Among the changes experienced by the 2,500 passengers -- all from Italy or other Schengen countries -- on MSC Grandiosa: rapid COVID-19 tests in the terminal before boarding and also when getting back on the ship; social distancing and masks onboard when necessary; no getting off the ship in port, except by ship-designated shore excursion.
Cruise Critic reached out to several passengers onboard the first sailing back for photos and comments. Here's what they said about MSC's return to the seas:
MSC Grandiosa normally carries 6,200 passengers, so the current guests have plenty of room for walking around. The line is only taking residents of Schengen countries on these first sailings back; a few people from high-risk countries outside the Schengen were turned away at boarding, the line said.
Miklos Mate, a passenger from Hungary, said that the strict health protocols and mask wearing were fine by him. "The food is just as good, the drinks are too," he told Cruise Critic. "The sun is shining. We love the sea!"
COVID-19 antigen swab tests, as well as temperature checks, are taken in the terminal, before passengers board. If a positive result comes back, the passenger is pulled aside and given a secondary screening and retested with the RT-PCR molecular COVID-19 test.
"It is reassuring that all passengers are tested before boarding," Mate said. "Maximum attention is paid to order and cleanliness. Last but not least, the passengers onboard are also very disciplined and follow the prescribed (procedures)."
While not developed specifically for COVID-19, the MSC for Me wristband the line has developed now serves a dual purpose. Besides being used to complete transactions and open doors, the wristbands can also be used for contact tracing, should a positive COVID-19 case occur.
Spanish passenger Gema Huete posted a photo on Facebook and defended its use against a commenter. "(It's) not weird," she said, noting that the bracelet will help in case symptoms occur. "They would know who you've been in contact with."
The location tracking data is erased after 14 days.
In the terminal, arrivals are staggered so there are no crowds when passengers take their tests. Unlike many American cruise lines, MSC Cruises allows passengers to embark and debark at different ports -- people on the same cruise might have joined at different ports. This prevents large crowds in one terminal; on this cruise, passengers boarded the ship in Genoa, Civitavecchia, Naples and Palermo.
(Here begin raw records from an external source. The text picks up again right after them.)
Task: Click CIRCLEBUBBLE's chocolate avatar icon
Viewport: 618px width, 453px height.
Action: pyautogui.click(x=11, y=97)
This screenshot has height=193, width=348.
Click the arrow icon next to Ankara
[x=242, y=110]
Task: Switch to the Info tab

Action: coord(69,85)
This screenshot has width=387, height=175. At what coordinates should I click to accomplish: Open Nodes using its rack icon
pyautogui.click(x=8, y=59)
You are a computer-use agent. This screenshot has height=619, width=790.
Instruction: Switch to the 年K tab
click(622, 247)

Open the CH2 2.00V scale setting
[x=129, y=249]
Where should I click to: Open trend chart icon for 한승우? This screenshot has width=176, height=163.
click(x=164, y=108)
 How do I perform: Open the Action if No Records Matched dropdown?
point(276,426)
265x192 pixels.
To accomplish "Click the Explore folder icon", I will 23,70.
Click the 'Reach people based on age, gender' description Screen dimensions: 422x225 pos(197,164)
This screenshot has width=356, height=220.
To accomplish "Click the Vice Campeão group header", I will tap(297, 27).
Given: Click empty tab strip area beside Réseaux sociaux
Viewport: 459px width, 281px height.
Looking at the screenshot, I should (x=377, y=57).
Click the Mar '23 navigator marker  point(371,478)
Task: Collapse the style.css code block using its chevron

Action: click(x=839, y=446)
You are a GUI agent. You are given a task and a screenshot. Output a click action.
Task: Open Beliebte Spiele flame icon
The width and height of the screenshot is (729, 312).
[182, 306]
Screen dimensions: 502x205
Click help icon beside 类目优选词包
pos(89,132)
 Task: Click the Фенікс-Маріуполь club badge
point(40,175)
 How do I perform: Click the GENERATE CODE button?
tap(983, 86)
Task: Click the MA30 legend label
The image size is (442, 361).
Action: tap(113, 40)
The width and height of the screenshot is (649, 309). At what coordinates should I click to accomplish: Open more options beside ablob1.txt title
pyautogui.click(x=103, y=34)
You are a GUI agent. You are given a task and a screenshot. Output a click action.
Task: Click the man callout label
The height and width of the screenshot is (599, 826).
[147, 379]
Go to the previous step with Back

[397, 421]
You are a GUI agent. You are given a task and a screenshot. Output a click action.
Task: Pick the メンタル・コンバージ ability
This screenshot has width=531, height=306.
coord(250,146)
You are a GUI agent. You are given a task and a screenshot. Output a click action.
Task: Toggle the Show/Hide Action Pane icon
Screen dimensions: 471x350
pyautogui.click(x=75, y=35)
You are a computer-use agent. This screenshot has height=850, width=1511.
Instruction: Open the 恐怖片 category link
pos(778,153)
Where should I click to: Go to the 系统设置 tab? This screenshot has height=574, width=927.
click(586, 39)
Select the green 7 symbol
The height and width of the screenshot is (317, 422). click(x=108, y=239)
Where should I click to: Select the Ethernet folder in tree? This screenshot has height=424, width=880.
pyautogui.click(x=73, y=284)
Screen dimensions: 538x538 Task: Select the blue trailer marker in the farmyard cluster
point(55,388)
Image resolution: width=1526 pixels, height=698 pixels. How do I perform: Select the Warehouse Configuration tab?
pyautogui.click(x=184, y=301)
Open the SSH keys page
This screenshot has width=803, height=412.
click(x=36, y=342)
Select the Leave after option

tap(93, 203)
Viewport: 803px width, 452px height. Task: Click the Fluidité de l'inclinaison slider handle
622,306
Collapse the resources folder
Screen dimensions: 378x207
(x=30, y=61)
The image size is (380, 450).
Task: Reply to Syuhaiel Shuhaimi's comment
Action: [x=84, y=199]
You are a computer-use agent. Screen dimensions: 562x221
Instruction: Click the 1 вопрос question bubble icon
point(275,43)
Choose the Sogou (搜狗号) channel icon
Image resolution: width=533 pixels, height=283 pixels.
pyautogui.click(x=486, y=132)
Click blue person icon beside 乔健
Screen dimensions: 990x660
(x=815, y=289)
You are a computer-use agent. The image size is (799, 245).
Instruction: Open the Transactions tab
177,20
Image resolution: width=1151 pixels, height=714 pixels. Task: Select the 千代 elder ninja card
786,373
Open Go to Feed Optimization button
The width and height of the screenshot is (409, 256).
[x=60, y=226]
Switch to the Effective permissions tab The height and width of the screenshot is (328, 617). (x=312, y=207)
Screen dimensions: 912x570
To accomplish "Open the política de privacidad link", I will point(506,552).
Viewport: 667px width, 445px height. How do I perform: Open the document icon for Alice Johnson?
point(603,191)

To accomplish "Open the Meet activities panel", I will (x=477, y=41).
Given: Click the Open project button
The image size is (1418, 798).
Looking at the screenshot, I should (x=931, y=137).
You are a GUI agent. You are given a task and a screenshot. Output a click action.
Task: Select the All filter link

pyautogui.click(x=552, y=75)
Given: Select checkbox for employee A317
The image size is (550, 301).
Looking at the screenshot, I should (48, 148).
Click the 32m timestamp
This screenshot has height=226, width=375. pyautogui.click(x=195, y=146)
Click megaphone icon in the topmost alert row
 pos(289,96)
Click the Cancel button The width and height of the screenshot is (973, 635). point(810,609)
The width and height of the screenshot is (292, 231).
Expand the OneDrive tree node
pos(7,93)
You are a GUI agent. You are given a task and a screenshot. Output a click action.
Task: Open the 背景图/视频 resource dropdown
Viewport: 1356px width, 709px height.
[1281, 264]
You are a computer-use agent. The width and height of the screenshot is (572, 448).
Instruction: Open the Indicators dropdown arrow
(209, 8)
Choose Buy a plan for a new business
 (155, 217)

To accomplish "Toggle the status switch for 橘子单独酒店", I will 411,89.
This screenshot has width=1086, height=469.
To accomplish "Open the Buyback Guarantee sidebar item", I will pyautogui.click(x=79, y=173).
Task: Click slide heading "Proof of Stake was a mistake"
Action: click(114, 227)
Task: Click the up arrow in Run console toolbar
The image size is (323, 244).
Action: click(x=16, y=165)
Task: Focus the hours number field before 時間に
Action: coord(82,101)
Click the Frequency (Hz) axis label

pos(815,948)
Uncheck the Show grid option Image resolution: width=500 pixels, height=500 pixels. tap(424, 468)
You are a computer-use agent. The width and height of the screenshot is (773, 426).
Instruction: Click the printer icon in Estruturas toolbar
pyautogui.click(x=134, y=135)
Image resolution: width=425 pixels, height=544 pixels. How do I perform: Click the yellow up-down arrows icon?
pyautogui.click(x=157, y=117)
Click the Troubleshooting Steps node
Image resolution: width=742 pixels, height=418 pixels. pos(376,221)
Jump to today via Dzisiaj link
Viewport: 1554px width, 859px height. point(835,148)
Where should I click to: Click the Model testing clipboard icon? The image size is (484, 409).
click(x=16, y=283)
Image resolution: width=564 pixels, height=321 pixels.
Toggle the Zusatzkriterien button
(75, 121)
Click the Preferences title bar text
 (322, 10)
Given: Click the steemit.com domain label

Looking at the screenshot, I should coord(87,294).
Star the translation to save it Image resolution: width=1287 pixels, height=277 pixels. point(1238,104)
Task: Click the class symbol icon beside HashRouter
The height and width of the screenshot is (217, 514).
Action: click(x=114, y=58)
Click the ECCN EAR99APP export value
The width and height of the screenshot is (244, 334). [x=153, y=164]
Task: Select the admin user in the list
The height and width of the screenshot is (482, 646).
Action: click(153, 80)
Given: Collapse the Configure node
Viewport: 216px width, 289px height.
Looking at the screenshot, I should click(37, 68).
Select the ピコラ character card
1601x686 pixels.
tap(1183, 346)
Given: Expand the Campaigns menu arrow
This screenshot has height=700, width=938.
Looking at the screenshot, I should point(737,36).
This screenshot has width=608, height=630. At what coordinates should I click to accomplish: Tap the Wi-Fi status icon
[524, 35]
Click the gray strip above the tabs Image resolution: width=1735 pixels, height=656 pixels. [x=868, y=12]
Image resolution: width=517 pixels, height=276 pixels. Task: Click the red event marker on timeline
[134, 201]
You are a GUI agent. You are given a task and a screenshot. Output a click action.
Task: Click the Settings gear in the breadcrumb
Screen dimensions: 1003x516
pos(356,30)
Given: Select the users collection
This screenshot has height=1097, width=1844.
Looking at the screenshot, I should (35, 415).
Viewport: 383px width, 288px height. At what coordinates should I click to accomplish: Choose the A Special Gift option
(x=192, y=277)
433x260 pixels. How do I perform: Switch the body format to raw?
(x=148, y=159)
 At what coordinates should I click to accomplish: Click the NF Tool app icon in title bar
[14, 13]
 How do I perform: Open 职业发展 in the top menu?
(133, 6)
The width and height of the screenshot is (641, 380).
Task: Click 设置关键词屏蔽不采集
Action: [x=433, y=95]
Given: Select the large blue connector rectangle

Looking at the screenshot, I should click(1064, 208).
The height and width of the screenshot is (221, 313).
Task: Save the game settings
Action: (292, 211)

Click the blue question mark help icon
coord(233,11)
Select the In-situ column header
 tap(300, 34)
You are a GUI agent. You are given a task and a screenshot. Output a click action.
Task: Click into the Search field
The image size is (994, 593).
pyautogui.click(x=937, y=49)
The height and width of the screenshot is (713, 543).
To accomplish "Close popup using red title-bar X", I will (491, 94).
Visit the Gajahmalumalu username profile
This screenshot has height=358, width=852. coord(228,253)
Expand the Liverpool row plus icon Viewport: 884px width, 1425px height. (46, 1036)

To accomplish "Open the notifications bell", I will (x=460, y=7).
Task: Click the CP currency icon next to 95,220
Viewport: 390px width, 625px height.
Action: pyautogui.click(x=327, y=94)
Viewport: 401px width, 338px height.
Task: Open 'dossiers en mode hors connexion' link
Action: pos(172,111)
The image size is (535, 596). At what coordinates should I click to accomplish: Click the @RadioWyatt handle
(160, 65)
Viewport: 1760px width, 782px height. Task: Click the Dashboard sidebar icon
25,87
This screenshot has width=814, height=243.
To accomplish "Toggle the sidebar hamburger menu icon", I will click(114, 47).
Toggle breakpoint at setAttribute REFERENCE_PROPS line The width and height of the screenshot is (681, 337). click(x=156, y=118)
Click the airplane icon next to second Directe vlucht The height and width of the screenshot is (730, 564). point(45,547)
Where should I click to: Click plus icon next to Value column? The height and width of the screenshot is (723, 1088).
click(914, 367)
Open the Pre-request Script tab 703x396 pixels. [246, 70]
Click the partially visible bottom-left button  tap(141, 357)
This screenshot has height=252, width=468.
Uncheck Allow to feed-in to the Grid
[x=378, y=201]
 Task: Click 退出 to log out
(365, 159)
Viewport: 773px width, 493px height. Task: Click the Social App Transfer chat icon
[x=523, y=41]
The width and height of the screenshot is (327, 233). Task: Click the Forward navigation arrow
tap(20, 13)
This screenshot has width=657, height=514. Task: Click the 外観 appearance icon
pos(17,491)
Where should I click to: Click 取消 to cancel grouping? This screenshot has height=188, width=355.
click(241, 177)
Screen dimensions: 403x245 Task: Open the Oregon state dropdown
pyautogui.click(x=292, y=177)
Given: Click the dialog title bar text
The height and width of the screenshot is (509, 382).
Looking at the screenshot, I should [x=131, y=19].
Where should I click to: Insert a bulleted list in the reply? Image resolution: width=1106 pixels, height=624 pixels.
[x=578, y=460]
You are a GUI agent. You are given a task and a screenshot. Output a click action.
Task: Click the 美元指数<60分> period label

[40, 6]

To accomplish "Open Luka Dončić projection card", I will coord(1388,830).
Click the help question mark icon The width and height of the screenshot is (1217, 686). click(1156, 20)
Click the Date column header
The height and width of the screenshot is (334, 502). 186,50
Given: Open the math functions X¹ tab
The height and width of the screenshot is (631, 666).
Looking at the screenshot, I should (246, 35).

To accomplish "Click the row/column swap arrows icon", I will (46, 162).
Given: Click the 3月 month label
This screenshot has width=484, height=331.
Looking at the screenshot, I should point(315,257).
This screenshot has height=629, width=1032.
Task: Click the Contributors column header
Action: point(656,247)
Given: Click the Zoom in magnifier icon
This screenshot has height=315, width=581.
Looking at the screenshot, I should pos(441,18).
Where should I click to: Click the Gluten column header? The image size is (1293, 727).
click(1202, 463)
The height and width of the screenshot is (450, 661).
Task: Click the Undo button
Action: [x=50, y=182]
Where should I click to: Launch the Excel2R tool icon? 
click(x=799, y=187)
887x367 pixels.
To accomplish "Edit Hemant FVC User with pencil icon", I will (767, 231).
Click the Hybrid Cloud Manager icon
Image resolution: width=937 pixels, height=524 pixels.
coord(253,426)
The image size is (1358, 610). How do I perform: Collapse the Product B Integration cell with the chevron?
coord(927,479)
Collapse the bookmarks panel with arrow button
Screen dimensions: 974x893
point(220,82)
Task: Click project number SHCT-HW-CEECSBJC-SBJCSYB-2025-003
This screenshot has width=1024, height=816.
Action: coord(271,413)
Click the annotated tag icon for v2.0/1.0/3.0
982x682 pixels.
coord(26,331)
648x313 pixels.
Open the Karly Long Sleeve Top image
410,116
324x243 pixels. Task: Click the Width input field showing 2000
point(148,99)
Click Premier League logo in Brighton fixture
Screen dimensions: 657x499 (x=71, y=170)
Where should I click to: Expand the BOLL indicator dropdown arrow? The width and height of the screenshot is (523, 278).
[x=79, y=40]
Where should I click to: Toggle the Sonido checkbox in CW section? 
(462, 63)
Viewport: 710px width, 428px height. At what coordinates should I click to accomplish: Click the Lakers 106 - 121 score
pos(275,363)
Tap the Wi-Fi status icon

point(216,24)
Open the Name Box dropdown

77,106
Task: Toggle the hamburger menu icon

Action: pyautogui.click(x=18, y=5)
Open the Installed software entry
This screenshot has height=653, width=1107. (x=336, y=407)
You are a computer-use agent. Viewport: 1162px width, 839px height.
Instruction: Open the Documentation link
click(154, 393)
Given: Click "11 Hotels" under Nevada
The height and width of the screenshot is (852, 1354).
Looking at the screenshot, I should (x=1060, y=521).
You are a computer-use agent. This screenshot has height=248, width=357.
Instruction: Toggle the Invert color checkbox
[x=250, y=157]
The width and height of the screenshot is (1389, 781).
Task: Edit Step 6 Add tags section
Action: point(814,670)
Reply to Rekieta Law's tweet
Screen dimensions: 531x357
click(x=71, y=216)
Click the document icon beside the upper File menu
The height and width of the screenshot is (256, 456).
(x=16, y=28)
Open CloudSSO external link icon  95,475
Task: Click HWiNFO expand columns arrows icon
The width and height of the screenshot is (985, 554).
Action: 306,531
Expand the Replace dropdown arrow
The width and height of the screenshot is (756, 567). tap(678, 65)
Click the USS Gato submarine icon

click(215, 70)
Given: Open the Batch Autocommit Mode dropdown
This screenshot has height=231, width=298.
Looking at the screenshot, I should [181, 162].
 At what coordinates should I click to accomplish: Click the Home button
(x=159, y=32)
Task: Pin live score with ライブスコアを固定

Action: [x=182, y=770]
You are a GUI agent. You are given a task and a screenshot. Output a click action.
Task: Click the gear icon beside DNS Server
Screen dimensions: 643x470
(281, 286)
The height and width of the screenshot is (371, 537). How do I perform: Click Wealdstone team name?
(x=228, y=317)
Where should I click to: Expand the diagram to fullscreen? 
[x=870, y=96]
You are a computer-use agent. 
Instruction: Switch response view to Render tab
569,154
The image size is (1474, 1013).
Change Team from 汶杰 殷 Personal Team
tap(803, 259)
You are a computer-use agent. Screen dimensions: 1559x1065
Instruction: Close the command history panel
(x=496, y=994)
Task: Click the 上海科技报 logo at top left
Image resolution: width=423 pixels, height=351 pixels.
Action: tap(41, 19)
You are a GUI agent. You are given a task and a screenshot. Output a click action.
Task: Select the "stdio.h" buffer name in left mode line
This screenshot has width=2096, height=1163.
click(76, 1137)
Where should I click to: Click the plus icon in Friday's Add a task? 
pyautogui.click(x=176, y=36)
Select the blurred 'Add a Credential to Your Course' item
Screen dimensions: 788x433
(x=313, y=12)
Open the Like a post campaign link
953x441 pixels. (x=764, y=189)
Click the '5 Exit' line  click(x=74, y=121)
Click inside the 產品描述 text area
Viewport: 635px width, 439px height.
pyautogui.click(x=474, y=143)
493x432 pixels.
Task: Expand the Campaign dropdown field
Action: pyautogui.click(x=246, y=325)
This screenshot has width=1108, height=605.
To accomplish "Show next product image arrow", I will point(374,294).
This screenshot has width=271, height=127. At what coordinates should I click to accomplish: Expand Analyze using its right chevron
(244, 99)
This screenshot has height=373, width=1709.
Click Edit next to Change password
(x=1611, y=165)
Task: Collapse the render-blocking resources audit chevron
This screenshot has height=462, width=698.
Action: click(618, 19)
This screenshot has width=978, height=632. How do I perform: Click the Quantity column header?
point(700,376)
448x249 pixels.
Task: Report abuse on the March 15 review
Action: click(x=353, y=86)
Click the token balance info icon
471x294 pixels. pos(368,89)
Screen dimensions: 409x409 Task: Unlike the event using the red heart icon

Masks are required in public places, but it's not as much of a burden as you might think, Mate said. "Everyone uses the mask, obviously not when sunbathing or bathing, but yes. I think everyone realizes that this is a necessary evil now," he said. "I take on this inconvenience to protect others and myself. I think I have everything that could be needed, or even better. Everyone is very kind, very attentive to the passengers."
Signs espousing mask wearing and social distancing are visible all throughout the ship. So far, everyone is happy to follow the guidelines, Mate said.
"In order for it to work safely, it is a joint effort on the part of both passengers and the cruise company," he said. "It only works (if we do it) together."
For cruise passengers used to packed ship pools, the scene on Grandiosa, with limited and spaced-out lounge chairs, looks heavenly. Groups larger than the chair allotment could ask the staff to put chairs together, Huete said, "but always with enough security distance to the other passengers."
Numbers are restricted at the ship's indoor pool, as Italian guidelines require at least 7 square meters per person. The sauna and steam room are only open for single use, and while the thermal area is open, numbers are restricted, according to the cruise line.
One of the more controversial measures from MSC Cruises is restricting port stops to organized shore excursions only. The line is taking this very seriously, to the point where a family that left the organized group in Naples was denied boarding.
For Mate, the restrictions didn't matter, as he had been to the ports before. But it stopped one of his friends from coming. "He doesn't (want to) come to sail now because he can't get out whenever he wants and can't walk for him," he said.